:: Exercise data ::
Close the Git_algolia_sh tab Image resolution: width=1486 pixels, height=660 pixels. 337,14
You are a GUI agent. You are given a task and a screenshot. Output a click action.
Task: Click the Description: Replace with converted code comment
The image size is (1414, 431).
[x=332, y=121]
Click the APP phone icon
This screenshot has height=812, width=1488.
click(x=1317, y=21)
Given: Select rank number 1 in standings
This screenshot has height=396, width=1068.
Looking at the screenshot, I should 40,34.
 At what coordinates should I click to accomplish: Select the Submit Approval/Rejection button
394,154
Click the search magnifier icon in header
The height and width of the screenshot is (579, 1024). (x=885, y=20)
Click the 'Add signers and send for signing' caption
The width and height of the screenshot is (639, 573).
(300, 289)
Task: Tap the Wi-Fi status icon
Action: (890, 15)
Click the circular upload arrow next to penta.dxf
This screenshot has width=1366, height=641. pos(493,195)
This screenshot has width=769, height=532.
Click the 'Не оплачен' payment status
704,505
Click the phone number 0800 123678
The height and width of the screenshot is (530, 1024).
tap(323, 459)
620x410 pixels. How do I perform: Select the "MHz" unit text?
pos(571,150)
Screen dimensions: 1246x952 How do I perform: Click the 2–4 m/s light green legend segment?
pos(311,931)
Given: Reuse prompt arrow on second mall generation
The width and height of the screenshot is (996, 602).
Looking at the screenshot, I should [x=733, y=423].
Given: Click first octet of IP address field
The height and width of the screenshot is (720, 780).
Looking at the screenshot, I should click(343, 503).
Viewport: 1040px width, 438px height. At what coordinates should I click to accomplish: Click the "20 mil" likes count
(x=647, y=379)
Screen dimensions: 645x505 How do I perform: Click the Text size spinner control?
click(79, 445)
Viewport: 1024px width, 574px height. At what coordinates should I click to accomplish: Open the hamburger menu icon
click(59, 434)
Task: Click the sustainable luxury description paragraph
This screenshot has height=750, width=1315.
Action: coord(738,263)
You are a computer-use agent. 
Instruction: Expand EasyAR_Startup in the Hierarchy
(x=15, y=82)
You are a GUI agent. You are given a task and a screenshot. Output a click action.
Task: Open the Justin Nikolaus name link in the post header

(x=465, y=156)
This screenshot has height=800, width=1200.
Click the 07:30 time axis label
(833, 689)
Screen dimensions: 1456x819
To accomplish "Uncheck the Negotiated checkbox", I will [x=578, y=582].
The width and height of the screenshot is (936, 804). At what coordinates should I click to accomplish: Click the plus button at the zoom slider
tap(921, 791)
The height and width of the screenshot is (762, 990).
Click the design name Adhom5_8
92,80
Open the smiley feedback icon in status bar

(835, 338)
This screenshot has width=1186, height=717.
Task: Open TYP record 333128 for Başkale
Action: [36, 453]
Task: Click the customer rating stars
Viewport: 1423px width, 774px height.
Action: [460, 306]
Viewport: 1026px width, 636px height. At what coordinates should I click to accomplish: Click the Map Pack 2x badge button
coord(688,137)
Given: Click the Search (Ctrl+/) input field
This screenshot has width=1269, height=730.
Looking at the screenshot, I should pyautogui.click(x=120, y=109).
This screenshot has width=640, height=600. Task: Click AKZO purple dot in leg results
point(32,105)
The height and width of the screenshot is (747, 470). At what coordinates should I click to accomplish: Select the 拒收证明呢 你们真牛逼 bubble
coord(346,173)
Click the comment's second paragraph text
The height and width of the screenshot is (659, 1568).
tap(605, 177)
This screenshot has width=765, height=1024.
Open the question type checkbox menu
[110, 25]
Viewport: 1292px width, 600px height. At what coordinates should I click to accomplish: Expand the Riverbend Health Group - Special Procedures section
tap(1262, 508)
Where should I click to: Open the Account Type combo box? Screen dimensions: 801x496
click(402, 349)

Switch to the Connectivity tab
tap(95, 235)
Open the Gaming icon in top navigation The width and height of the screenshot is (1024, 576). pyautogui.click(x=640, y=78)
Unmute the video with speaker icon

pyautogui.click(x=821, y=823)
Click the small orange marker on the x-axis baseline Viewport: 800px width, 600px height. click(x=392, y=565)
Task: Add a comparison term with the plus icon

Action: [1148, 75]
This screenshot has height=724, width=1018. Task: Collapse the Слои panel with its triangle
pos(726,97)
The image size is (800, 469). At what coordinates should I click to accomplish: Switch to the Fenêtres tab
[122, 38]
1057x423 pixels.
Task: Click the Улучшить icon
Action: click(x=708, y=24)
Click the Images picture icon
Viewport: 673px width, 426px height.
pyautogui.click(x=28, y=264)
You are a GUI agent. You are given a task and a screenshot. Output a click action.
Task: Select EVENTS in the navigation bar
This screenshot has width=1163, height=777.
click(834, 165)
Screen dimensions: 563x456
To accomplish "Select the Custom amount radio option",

:: What is being asked ::
Please copy the data in full, character for character.

:: Exercise response ::
Close the Git_algolia_sh tab Image resolution: width=1486 pixels, height=660 pixels. 337,14
You are a GUI agent. You are given a task and a screenshot. Output a click action.
Task: Click the Description: Replace with converted code comment
The image size is (1414, 431).
[x=332, y=121]
Click the APP phone icon
This screenshot has height=812, width=1488.
click(x=1317, y=21)
Given: Select rank number 1 in standings
This screenshot has height=396, width=1068.
Looking at the screenshot, I should 40,34.
 At what coordinates should I click to accomplish: Select the Submit Approval/Rejection button
394,154
Click the search magnifier icon in header
The height and width of the screenshot is (579, 1024). (x=885, y=20)
Click the 'Add signers and send for signing' caption
The width and height of the screenshot is (639, 573).
(300, 289)
Task: Tap the Wi-Fi status icon
Action: (890, 15)
Click the circular upload arrow next to penta.dxf
This screenshot has width=1366, height=641. pos(493,195)
This screenshot has width=769, height=532.
Click the 'Не оплачен' payment status
704,505
Click the phone number 0800 123678
The height and width of the screenshot is (530, 1024).
tap(323, 459)
620x410 pixels. How do I perform: Select the "MHz" unit text?
pos(571,150)
Screen dimensions: 1246x952 How do I perform: Click the 2–4 m/s light green legend segment?
pos(311,931)
Given: Reuse prompt arrow on second mall generation
The width and height of the screenshot is (996, 602).
Looking at the screenshot, I should [x=733, y=423].
Given: Click first octet of IP address field
The height and width of the screenshot is (720, 780).
Looking at the screenshot, I should click(343, 503).
Viewport: 1040px width, 438px height. At what coordinates should I click to accomplish: Click the "20 mil" likes count
(x=647, y=379)
Screen dimensions: 645x505 How do I perform: Click the Text size spinner control?
click(79, 445)
Viewport: 1024px width, 574px height. At what coordinates should I click to accomplish: Open the hamburger menu icon
click(59, 434)
Task: Click the sustainable luxury description paragraph
This screenshot has height=750, width=1315.
Action: coord(738,263)
You are a computer-use agent. 
Instruction: Expand EasyAR_Startup in the Hierarchy
(x=15, y=82)
You are a GUI agent. You are given a task and a screenshot. Output a click action.
Task: Open the Justin Nikolaus name link in the post header

(x=465, y=156)
This screenshot has height=800, width=1200.
Click the 07:30 time axis label
(833, 689)
Screen dimensions: 1456x819
To accomplish "Uncheck the Negotiated checkbox", I will [x=578, y=582].
The width and height of the screenshot is (936, 804). At what coordinates should I click to accomplish: Click the plus button at the zoom slider
tap(921, 791)
The height and width of the screenshot is (762, 990).
Click the design name Adhom5_8
92,80
Open the smiley feedback icon in status bar

(835, 338)
This screenshot has width=1186, height=717.
Task: Open TYP record 333128 for Başkale
Action: [36, 453]
Task: Click the customer rating stars
Viewport: 1423px width, 774px height.
Action: [460, 306]
Viewport: 1026px width, 636px height. At what coordinates should I click to accomplish: Click the Map Pack 2x badge button
coord(688,137)
Given: Click the Search (Ctrl+/) input field
This screenshot has width=1269, height=730.
Looking at the screenshot, I should pyautogui.click(x=120, y=109).
This screenshot has width=640, height=600. Task: Click AKZO purple dot in leg results
point(32,105)
The height and width of the screenshot is (747, 470). At what coordinates should I click to accomplish: Select the 拒收证明呢 你们真牛逼 bubble
coord(346,173)
Click the comment's second paragraph text
The height and width of the screenshot is (659, 1568).
tap(605, 177)
This screenshot has width=765, height=1024.
Open the question type checkbox menu
[110, 25]
Viewport: 1292px width, 600px height. At what coordinates should I click to accomplish: Expand the Riverbend Health Group - Special Procedures section
tap(1262, 508)
Where should I click to: Open the Account Type combo box? Screen dimensions: 801x496
click(402, 349)

Switch to the Connectivity tab
tap(95, 235)
Open the Gaming icon in top navigation The width and height of the screenshot is (1024, 576). pyautogui.click(x=640, y=78)
Unmute the video with speaker icon

pyautogui.click(x=821, y=823)
Click the small orange marker on the x-axis baseline Viewport: 800px width, 600px height. click(x=392, y=565)
Task: Add a comparison term with the plus icon

Action: [1148, 75]
This screenshot has height=724, width=1018. Task: Collapse the Слои panel with its triangle
pos(726,97)
The image size is (800, 469). At what coordinates should I click to accomplish: Switch to the Fenêtres tab
[122, 38]
1057x423 pixels.
Task: Click the Улучшить icon
Action: click(x=708, y=24)
Click the Images picture icon
Viewport: 673px width, 426px height.
pyautogui.click(x=28, y=264)
You are a GUI agent. You are given a task and a screenshot. Output a click action.
Task: Select EVENTS in the navigation bar
This screenshot has width=1163, height=777.
click(834, 165)
Screen dimensions: 563x456
To accomplish "Select the Custom amount radio option",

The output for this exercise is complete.